In other words, the busier judges get and the more demands on them, the less time they have to fill the role as a leader—being involved in the community and the profession.

That is true and that is unfortunate. Today, judges are very much aware of the number of cases before them, the efficiency within which they have to operate, and the long hours that they have to work.
I read a recent article by Judge Elizabeth Starrs in the January issue of “The Colorado Lawyer,” where Judge Starrs said that she could not go to the dentist anymore during regular working hours because she always had to be in court from 8 a.m. to 5 p.m. So, she had to find a new dentist who she could see on the weekend.

And that, unfortunately, is an example of the plight of trial judges. It reduces the amount of time, energy, and desire that a judge has to contribute to the larger community.

What do you see is the biggest challenge facing lawyers today?

Lawyers have kind of a dual challenge. It is much more difficult to make a living today. And we have a very cumbersome civil litigation system that is extremely expensive and inhibits the hiring of attorneys. I think the expense of having a law office is quite high in terms of the overhead to function as a lawyer. And that causes a severe negative effect on a private attorney’s ability to function in society. That is a shame. Some lawyers have the same attitude that some judges have, in terms of not serving the community and not being part of the profession, which I think is very critical.

Lawyers have, historically, in America, been the guardians of our democracy. They protect rights. They resolve controversies. They permit transactions to go through and adhere to the law. Fundamentally, we’re the glue that holds together a very pluralistic society.

You recently retired from the Supreme Court because of mandatory retirement based on age. Was it hard for you to step down from that position?

Yes, it was. It was bittersweet. I really loved being a justice. I loved being Chief Justice. I enjoyed the intellectual and the administrative challenges, and the dealings I had with many different people with different views.

On the other hand, I think that all good things have an ending. And this chapter has ended. I look forward to returning to the practice of law, which I have always enjoyed and found satisfying.

What do you consider some of the most meaningful aspects of your distinguished career?
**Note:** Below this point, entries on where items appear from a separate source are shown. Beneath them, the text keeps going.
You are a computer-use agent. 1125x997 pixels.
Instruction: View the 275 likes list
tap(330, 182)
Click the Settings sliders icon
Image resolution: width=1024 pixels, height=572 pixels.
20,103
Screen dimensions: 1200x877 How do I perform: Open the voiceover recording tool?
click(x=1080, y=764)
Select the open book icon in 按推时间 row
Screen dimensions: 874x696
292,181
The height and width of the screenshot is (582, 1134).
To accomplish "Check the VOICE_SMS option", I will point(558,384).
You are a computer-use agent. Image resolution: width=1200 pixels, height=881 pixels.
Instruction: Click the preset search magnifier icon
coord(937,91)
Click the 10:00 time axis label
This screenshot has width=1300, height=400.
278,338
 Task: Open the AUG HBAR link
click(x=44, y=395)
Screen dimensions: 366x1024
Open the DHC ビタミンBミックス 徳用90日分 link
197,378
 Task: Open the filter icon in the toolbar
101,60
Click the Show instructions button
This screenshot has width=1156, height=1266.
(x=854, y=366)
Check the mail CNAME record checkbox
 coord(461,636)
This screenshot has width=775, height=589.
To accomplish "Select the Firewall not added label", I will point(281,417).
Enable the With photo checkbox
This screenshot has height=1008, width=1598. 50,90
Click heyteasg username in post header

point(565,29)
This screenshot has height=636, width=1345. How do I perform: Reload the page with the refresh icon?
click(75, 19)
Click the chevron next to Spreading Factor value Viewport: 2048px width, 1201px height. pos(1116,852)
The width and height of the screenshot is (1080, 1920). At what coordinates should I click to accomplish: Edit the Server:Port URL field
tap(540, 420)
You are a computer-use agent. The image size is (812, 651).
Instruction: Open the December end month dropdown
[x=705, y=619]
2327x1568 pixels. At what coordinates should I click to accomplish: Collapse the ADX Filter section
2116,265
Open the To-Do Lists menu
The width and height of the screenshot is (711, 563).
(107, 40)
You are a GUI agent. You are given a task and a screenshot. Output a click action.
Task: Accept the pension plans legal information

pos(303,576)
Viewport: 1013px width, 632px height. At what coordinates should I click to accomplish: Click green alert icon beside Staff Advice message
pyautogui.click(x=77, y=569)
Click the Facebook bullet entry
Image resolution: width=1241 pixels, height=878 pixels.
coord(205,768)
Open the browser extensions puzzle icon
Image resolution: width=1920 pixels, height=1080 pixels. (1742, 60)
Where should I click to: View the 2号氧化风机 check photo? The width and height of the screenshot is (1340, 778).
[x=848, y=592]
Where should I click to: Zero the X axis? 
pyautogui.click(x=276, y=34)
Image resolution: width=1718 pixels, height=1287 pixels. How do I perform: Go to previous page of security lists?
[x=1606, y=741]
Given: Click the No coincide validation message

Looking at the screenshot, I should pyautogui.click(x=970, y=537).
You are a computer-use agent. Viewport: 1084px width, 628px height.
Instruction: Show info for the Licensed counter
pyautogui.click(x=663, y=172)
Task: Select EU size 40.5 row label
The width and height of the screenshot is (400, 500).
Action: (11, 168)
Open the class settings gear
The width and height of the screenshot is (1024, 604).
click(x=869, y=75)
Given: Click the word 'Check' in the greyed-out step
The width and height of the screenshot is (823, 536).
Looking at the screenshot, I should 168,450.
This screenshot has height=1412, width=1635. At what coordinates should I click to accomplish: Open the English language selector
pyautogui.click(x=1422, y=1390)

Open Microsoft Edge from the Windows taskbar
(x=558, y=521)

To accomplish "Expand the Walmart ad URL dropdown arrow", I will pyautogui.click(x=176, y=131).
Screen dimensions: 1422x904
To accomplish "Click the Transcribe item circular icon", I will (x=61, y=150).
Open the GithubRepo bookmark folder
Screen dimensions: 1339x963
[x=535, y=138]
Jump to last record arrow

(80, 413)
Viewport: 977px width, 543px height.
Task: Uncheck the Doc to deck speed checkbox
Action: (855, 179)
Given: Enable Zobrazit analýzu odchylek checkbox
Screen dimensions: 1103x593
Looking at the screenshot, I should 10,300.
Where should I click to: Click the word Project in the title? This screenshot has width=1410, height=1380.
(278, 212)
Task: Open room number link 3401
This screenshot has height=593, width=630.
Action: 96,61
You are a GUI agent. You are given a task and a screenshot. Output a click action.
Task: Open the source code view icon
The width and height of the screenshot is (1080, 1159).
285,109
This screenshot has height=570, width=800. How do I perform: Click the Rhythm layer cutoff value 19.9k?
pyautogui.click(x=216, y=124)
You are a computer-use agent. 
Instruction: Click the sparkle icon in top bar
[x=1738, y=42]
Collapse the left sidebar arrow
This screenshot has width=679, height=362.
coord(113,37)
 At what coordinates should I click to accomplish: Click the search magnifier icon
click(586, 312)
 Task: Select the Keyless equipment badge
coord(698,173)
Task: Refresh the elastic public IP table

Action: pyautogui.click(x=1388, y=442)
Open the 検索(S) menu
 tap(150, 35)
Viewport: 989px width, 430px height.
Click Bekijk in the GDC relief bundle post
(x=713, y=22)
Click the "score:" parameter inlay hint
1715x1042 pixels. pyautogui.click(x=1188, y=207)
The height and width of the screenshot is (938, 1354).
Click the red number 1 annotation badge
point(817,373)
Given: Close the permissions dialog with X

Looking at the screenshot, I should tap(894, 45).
As an attorney, my ability to actually help clients resolve problems in various aspects of the law. Even on a small scale, such as handling a traffic ticket for somebody or taking care of a juvenile who had a problem, I feel the ability to really service someone in a professional, intellectually challenging, and satisfying way.

As a Justice, the ability to contribute to the legal policy of the state, to be able to write opinions about important matters that the state is concerned about, has been extremely meaningful.

And, as the Chief, it has been the fact that I have been able to institute, among other things, a Leadership Training Program for the judges, which has been extensive and focused around trying to help and nurture the Chief Judges to become leaders in their community and to take responsibility for many of the difficulties they face.

Do you have any parting advice for young lawyers or new judges?

This is true about any profession, whether you are a lawyer, or a judge, or something else: it is important that you have a passion for what you do, and that you live out your dreams. If you are passionate, you will perform very well. I think that the service you provide will help many people and, to me, that is the most important thing.

Author’s comment:
It occurred to me as I was interviewing Chief Justice Bender, some of the similarities between his attributes and President Abraham Lincoln’s. He has an engaging personality and a folksy demeanor that is both friendly and disarming. He also has a keen intellect, a passion for his work and profession, and he is a visionary. I have not always agreed with his positions, but I have always respected and admired the man. I wish him success in his new endeavors. It is my hope that somewhere in our law schools today or among our young lawyers there is a budding Michael Bender. If that person is you, I hope you reach your full potential.